Exercise objective:
Write out exactly the lines below that run from the line containing "Instruction: Select the" through the last line of the records.

Records to use:
******************************

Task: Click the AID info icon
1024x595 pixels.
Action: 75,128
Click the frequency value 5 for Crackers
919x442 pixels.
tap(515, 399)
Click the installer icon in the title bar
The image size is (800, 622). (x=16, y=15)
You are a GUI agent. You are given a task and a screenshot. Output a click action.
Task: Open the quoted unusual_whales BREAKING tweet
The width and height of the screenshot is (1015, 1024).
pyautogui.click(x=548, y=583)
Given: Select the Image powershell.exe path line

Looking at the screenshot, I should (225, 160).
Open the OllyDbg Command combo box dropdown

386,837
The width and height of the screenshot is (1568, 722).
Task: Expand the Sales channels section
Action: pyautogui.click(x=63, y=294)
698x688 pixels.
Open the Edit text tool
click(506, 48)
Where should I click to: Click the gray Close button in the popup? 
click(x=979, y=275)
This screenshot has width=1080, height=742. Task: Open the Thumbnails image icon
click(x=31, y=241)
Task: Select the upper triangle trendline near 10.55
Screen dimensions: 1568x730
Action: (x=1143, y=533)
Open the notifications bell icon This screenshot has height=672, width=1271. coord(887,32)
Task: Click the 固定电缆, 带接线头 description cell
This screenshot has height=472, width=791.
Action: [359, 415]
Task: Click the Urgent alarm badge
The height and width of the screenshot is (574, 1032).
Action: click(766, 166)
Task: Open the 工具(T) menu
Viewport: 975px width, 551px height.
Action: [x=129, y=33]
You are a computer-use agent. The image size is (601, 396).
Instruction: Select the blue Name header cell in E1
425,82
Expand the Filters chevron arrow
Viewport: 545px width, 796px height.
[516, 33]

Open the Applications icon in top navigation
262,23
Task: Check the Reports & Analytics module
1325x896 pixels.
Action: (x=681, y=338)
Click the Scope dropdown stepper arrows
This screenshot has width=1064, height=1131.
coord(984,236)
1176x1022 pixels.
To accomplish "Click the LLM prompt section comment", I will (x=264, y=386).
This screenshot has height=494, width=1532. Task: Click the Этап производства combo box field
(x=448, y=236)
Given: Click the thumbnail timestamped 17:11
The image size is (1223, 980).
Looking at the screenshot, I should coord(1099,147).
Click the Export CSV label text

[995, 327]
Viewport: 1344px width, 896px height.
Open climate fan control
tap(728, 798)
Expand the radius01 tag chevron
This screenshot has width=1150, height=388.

******************************

Problem solution:
Instruction: Select the blue Name header cell in E1
425,82
Expand the Filters chevron arrow
Viewport: 545px width, 796px height.
[516, 33]

Open the Applications icon in top navigation
262,23
Task: Check the Reports & Analytics module
1325x896 pixels.
Action: (x=681, y=338)
Click the Scope dropdown stepper arrows
This screenshot has width=1064, height=1131.
coord(984,236)
1176x1022 pixels.
To accomplish "Click the LLM prompt section comment", I will (x=264, y=386).
This screenshot has height=494, width=1532. Task: Click the Этап производства combo box field
(x=448, y=236)
Given: Click the thumbnail timestamped 17:11
The image size is (1223, 980).
Looking at the screenshot, I should coord(1099,147).
Click the Export CSV label text

[995, 327]
Viewport: 1344px width, 896px height.
Open climate fan control
tap(728, 798)
Expand the radius01 tag chevron
This screenshot has width=1150, height=388.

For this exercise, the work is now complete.